Perguntado a Agostinho da Silva, se não foi um erro os portugueses não terem aproveitado Colombo 
          Os portugueses já sabiam como se chegava à Índia. E sabiam que por ali não se chegava à Índia mais depressa. De maneira que acharam, para o que eles queriam, era pura perda de tempo. O que os portugueses queriam era chegar às especiarias para temperarem os europeus. Sim, talvez não fosse preciso produzir tanto cravinho em Zanzibar ou tanta canela lá no oriente, se não fosse preciso temperar muita coisa no mundo. Talvez os portugueses sejam uma gente tão especialmente interessante que seja necessária para temperar o mundo. Quando se diz que houve um objetivo económico nos Descobrimentos, é evidente que houve. Mas havia outras coisas que eram importantes: ver como era o mundo. Mas para isso faziam-se despesas e era preciso pagá-las. E por outro lado era preciso que agente se divertisse na vida. O Sérgio tem razão, que empresa desastrosa! Portugal só perdeu dinheiro com aquele negócio! 
O Velho do Restelo então teve razão. Somos pobres e vamos ficar mais pobres. 
          O essencial é que havia dois partidos em Portugal. O partido da terra e o partido do mar. Quem venceu foi o partido do mar. Mais ou menos pela mesma altura, na China deu-se o fenómeno contrário: quem venceu foi o partido da terra, e eles destruíram a sua marinha e fecharam as portas. Não tinha havido nada dos Descobrimentos com o Velho do Restelo. Não se tinha dado o mar pronto ao homem. A grande arma chinesa foi a cultura. Os mongóis ficaram mansinhos num instante, nem era preciso pôr muralhas nem coisa nenhuma, foi uma despesa inútil. Porque é que a cultura chinesa fez isso e a cultura portuguesa não fez? Já viu as ligações fantásticas que há de um lado e do outro do mundo? Os portugueses tiveram o seu império e foram lá até à China dar-lhes notícias. E agora todo o mundo ficou admirado com o acordo dos portugueses em relação a Macau.

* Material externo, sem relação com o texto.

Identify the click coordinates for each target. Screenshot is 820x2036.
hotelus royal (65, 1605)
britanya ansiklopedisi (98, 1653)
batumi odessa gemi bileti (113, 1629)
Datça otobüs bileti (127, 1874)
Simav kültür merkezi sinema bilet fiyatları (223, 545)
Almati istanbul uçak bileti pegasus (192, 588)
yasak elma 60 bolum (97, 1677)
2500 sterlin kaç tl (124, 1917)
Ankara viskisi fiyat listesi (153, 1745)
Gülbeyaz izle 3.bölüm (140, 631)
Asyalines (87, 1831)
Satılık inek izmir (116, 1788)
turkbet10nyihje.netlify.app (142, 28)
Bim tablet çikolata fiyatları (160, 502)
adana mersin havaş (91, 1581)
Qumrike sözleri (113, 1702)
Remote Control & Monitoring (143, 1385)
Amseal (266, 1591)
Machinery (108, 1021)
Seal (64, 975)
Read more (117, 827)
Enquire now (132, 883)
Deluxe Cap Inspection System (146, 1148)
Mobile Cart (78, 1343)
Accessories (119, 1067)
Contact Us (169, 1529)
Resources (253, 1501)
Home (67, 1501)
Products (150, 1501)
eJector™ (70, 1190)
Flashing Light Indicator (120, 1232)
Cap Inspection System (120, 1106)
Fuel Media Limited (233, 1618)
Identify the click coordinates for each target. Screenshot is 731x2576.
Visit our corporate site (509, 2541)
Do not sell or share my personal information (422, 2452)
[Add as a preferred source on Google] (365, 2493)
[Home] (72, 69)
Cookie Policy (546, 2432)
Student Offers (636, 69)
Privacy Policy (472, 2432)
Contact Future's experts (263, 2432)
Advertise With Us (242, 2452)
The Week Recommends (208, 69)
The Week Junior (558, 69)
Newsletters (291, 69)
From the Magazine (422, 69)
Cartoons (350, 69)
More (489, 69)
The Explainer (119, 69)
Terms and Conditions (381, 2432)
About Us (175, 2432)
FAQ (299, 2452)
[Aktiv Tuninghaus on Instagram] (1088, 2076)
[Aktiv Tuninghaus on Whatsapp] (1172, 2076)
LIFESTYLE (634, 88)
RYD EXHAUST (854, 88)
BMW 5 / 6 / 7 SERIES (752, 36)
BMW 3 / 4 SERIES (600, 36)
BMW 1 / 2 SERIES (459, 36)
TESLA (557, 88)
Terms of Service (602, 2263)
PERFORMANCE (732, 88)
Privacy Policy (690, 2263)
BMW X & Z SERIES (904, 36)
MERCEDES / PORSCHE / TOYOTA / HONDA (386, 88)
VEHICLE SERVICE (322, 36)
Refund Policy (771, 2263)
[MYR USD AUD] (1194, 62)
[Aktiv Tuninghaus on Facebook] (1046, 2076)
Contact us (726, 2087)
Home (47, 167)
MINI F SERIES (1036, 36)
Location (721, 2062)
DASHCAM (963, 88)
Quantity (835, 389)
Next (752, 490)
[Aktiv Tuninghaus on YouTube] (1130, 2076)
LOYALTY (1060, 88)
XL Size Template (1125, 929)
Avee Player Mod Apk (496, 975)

          Esta economia é imoral. Se a pessoa tiver escrúpulos, não fica rico, sabe como é? É tirar ao próximo o máximo que for possível. Quando um operário que trabalhava numa fábrica de fazer pasta de dentes lembrou ao patrão que se podia tirar mais dinheiro daquilo alargando o buraco por onde saía a pasta, a pessoa sem dar por isso gastava mais pasta. Esse sujeito usou de quê? Fraude? Desonestidade completa! Nós vivemos do mal que existe. Se os industriais farmacêuticos fizessem Te Deum, missas solenes todos os dias para a doença sair completamente do mundo como é?
          Está um homem à porta da barraca a fumar o seu cigarrinho, talvez não de tabaco, mas de outra erva qualquer fumável, com pouco mais lá dentro que a máquina de café, absorto na paisagem gozando a vida. Passa um americano, ou um americanizado e pergunta: “Então a terra dá?”. Resposta: “A terra não dá nada, é uma miséria.”. Afirma o outro: “Prantando dá!”. Resposta: Ah! Prantando dá! Dá sim senhor!” Pergunta: “O senhor é doente?” Resposta: “felizmente não sou doente, posso trabalhar, posso fazer qualquer coisa, ainda ontem andei que tempos!” Pergunta: “Mas o senhor nunca tem vontade de trabalhar?” Resposta: “Ah muitas vezes, mas reajo sempre.” 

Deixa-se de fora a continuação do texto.